Hello,
I am wondering if the most famous read aligners provide easy-to-use APIs.
More specifically, I am developing an algorithm for variant calling and I need to divide input reads and pass each read segment to the aligner and receive its location quickly. for example, instead of saving some read segments in a ".fq" file, and then passing the file into Bowtie or any other aligner, I need the aligner to load itself and stay online so I can pass each read to it and it answers my inquiries for each read immediately. This way I can eliminate many I/Os and some inquiries as well.
My concern and expectations from the aligner:
- my queries are for substrings of length ~25 bps.
- I am looking for unique matches, and the aligner should exploit it to be very fast.

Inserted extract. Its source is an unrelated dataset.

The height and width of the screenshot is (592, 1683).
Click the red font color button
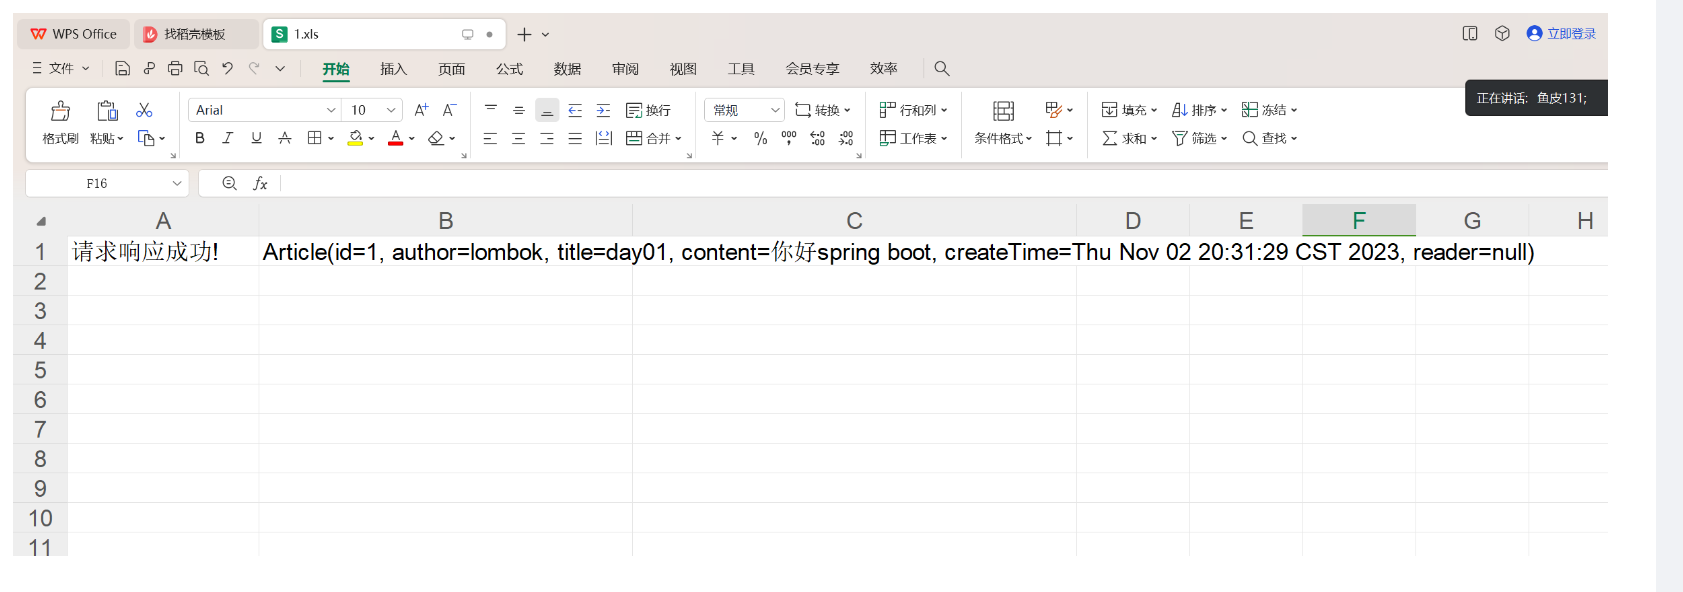click(x=396, y=138)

- minimum Ram usage if possible. my algorithm itself uses very low memory and if the aligner uses less than 8GB Ram for Human genome it will be a good candidate.
[Update:] based on my investigations, the best option is to use bwa-aln, it is possible to do the task with it but it is a bit complicated to use it. This is a brief instruction from one of the main contributors:
bwaidx_t *idx = bwa_idx_load(index_prefix, BWA_IDX_ALL);
to read the index. Then read bwa_cal_sa_reg_gap() in bwtaln.c about how to find suffix array (SA) coordinate. Finally, use bwa_sa2pos()in bwase.c to convert SA coordinate to chromosomal coordinate.

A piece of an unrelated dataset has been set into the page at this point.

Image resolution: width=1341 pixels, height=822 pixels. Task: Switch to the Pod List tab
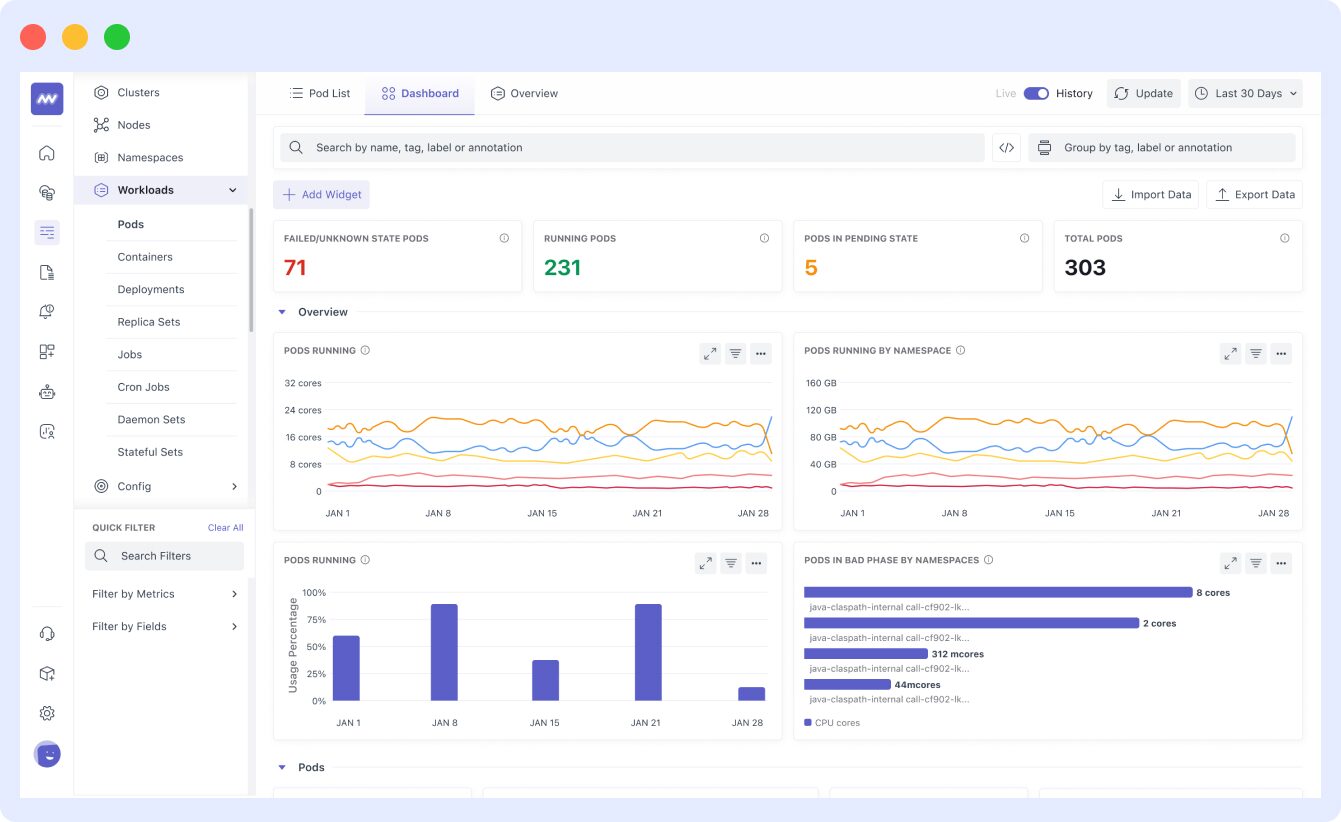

I will be glad if anybody can help me with this.
Thanks for your time.
Have you considered just taking a pipe as input?
What do you mean by taking a pipe as input? I want my program to include my own algorithm and a read aligner at the same time working together on every single read.

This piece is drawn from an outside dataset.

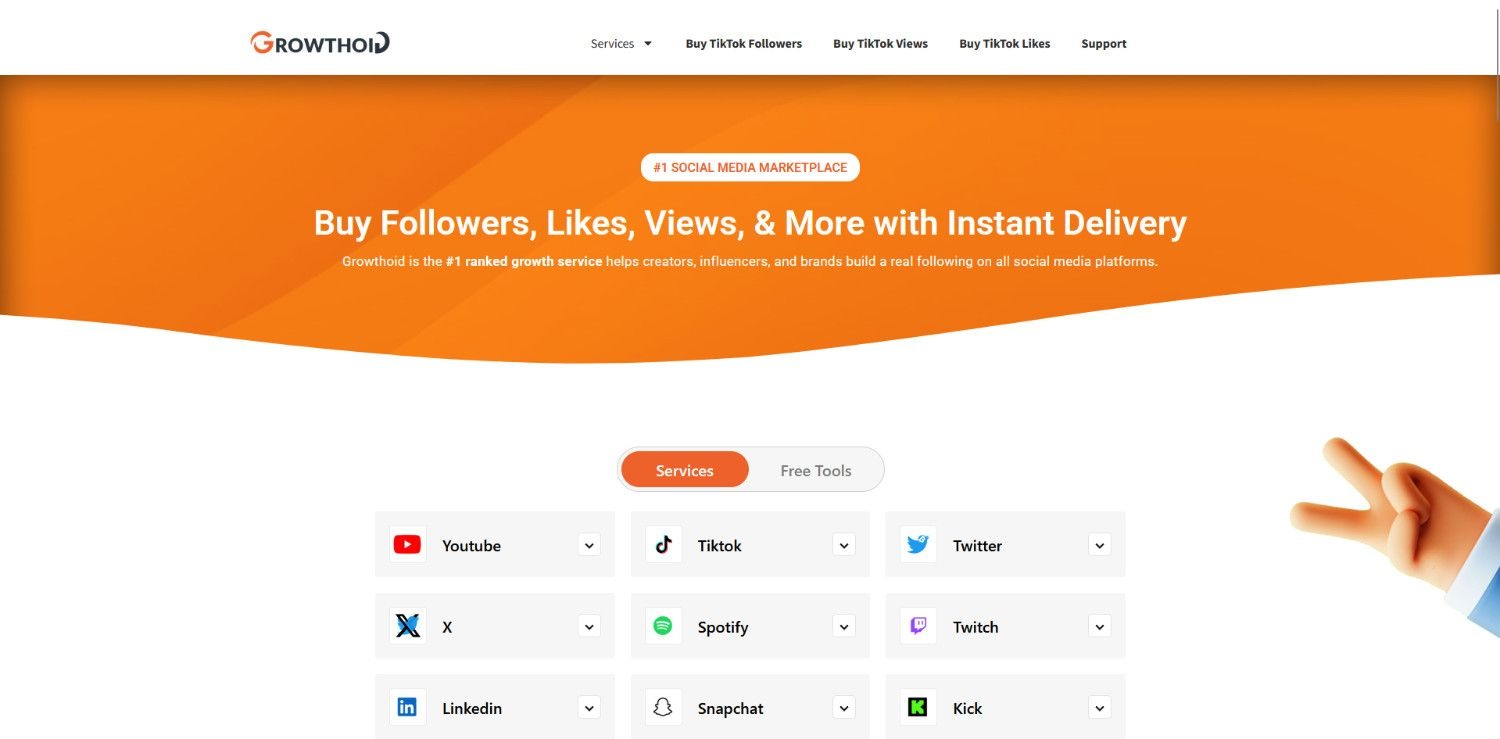1500x739 pixels.
Task: Click the Twitch logo icon
Action: 918,626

SparkBWA seems to have an API.
Thanks a lot. seems good. I'll check it in detail.
I mean a unix pipe, where your program can write the reads into and read them out of the aligner rather than using an API. The only difficulty is that aligners tend to buffer I/O, so you'd need to disable that (presumably by changing the code).
Aha, good idea, but it will be more useful if we can find a read mapper with an API. Thank you for your idea and consideration.
minimap2 has a Python and C API, but I'm not sure it qualifies for the rest of your requirements. See https://github.com/lh3/minimap2#dguide
thank you for your reply, but it's not. it is good for long reads of nanopore or pacbio technology. The best one is bwa-aln from the same author but it does not provide easy to use API. you can see the instructions from one of the contributors in my updated post.
Well minimap2 can also be used for short high-quality reads, see https://github.com/lh3/minimap2#short-genomic
yeah but regardless of if they are the best option, short-reads are reads of length ~100-200 bps. here I want to align substrings of reads of length 25.
So you are not limited to an NGS aligner then? I wonder if you could use BLAT? If you are not going to use the Q scores you could just use sequence.
Blat of DNA is designed to quickly find sequences of 95% and greater similarity of length 40 bases or more. mentioned in BLAT documentation.